13. SEGURANÇA E PREVISIBILIDADE (RELATIVA)
Em paralelo à boa-fé e à pacta sunt servanda, a segurança e a previsibilidade dos contratos empresariais, mais do que vetores, são objetivos centrais dos pactos.
Como decorrência de sua já denunciada incapacidade de antever os eventos e da angústia que essa limitação imprime nos indivíduos, inevitável é que, de todas as formas, os empresários busquem ampliar as possibilidades de previsão de seus negócios, com o intuito de, assim, assegurarem-se do porvir. Ao admitirem suas incompetências para dominarem os eventos futuros, exsurge como flexão natural dos indivíduos in casu, dos empresários a necessidade de, ao máximo, cercarem-se de métodos de previsão.

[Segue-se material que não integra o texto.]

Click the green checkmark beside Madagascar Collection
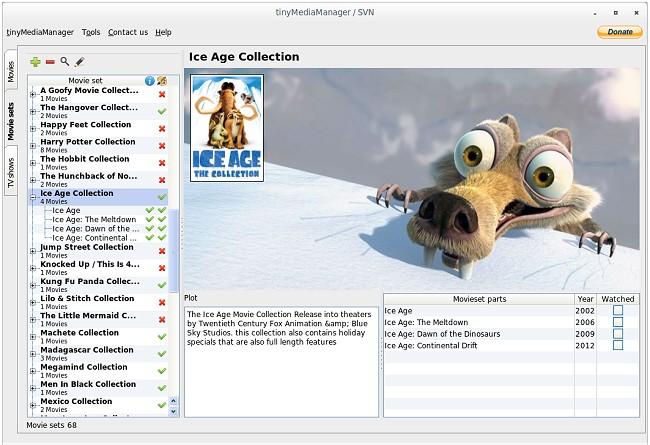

Por se tratarem de documentos em que as partes deliberam sobre determinada negociação, os contratos empresariais encerram em suas linhas verdadeiros protocolos de conduta que, sistematicamente respeitados pelos agentes probos, conferem ao mercado a confiabilidade necessária para que, salvo eventos imprevisíveis, tudo corra de acordo com o esperado, seguramente.
14. PACTA SUNT SERVANDA E LIMITAÇÕES À AUTONOMIA PRIVADA
Vetor regente das negociações mercantis, a pacta sunt servanda determina, precisamente, que os contratos devem ser cumpridos.
Lastreado na ideia de que a assunção do compromisso implica no dever de seu cumprimento, o vetor da pacta sunt servanda exerce função ímpar na realidade empresarial, na medida em que ordena que os contratos firmados sejam fielmente adimplidos.
Não é erro afirmar que, substancialmente, salvo os de ordem pública, os demais vetores são desdobramentos da pacta sunt servanda. Veja-se, como exemplo, a noção de previsibilidade e confiança. Só é possível prever e confiar em efeitos positivos de determinada contratação se o pacto estiver afinado com o necessário dever de plena execução.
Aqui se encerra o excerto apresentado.